AIM: Pick out every line in the data below that contains the string "screenshot", matching case exactly, and copy each one.

INPUT MATERIAL:
# # # # # # #

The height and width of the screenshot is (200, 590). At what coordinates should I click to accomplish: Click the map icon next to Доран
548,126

# # # # # # #

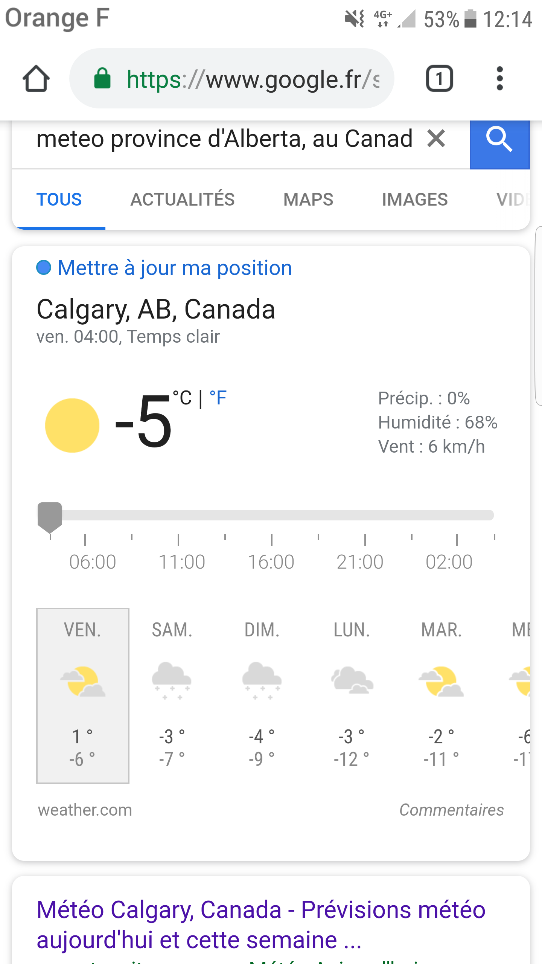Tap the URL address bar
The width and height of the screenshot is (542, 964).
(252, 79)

# # # # # # #

FULL RESPONSE:
The height and width of the screenshot is (200, 590). At what coordinates should I click to accomplish: Click the map icon next to Доран
The width and height of the screenshot is (542, 964).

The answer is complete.